3 AUGUST 1929, Page 23

Nudity and Nonsense.

WITH much that Dr. Saleeby and others urge concerning the value of sunlight, and the necessity of exposing our

bodies to their natural element, fresh air, we are in agreement.

The need for a more natural way of living is apparent in ninety-nine out of every hundred city-dwellers, with their clogged skins. But when Dr. Parmelee endeavours to enlist public support for " the new gymnosophy " we feel he is going too far and protesting too much.

The gynmosophists were naked philosophers of ancient India, who ate no flesh, renounced all bodily pleasures,

and gave themselves up to mystical contemplation. The

new variety of this cult, as practised by Dr. Parmelee and his German friends, is not specifically ascetic, or indeed meditative. It attends its festivals by bicycle or charabanc, and dances to a gramophone or wireless. It snapshots its members in more or less graceful poses, and it is, above all, acutely self-conscious and self-assertive, which the ancient Aryans were not.

Dr. Parmelee believes in a return to primitive life. We should give up living in cold climates, where we must wrap ourselves in hideous garments and bustle about to earn our bread. " The sensible thing for many to do is to retire from the frigid zones to warmer regions." Certain of the gymnosophic circles in which he moved seem, however, to have thought that the hope of the world lay with the white- skinned races, and excluded from their number all Jews and Orientals. These folk are in the outer darkness—not of Dr. Parmelee's 'doxy. They believe in Nordicism as he believes in nudity—and we shall not attempt to consider which is the wiser.

The tropics, we are told, are perfectly suitable for the white man. He eats and drinks too much—Dr. Parmelee saw him at it when he passed through India—and he does not take enough exercise.

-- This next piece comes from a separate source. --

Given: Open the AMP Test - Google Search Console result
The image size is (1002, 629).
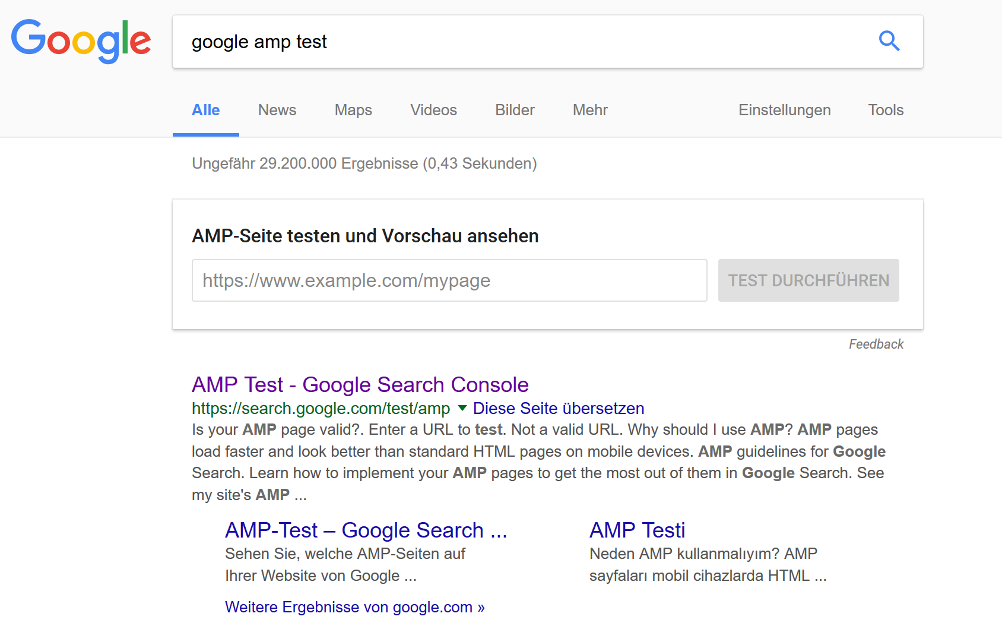Looking at the screenshot, I should coord(360,384).
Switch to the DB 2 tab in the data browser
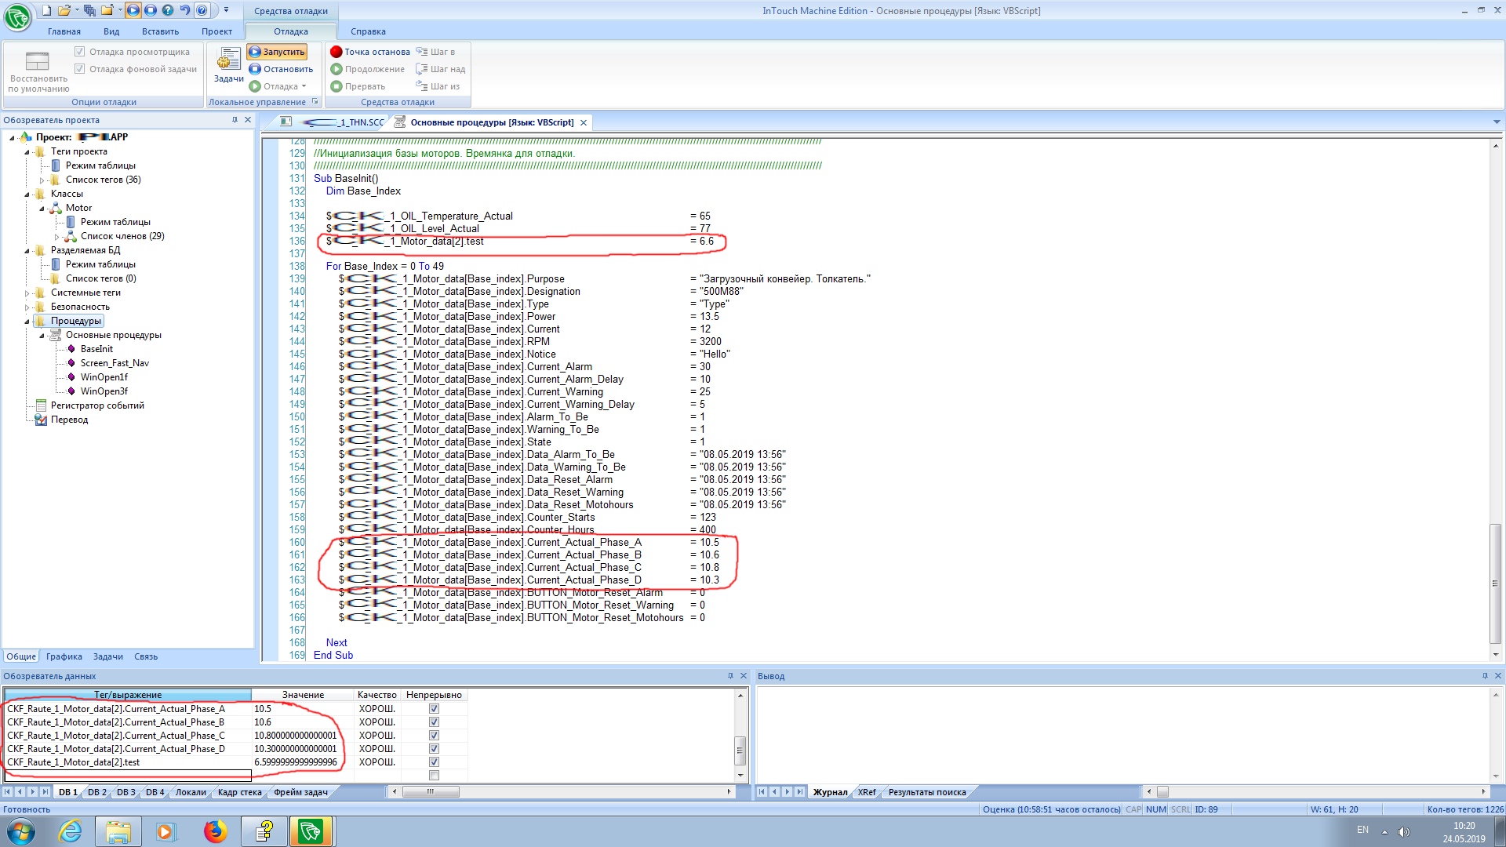Viewport: 1506px width, 847px height. (96, 792)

If only " white men and women will reduce their clothing, adopt a light diet, eliminate alcoholic beverages; and accustom themselves to the sun's rays, from which they always flee, there is no reason why they should not live and work successfully in the tropics." After reading several such passages this reviewer wondered whether the author would be of the same opinion after a week or two in August on the Indian North-West frontier.

But, easy generalizations and fantastic theories aside, this book has a certain value as evidence of how seriously men and women in the North of Europe are considering the " back to Nature " movement. For children especially the movement has much of value in it. We read of ceremonies to greet the solstices of summer and winter. We are told that in Germany, Nacktkultur began as a middle-class movement, but is now spreading to the manual workers. We hear of Dr.

Parmelee disporting himself amongst English gymnosophists ; and we read that Mr. Havelock Ellis has no intention of joining any society for the promotion of nakedness because he has always practised it among friends. Moreover, he slily adds, we shall automatically reach a state of pure Nacktkultur, at all events for women, by a continuation of the present dress-reform movement, which finds such general approval."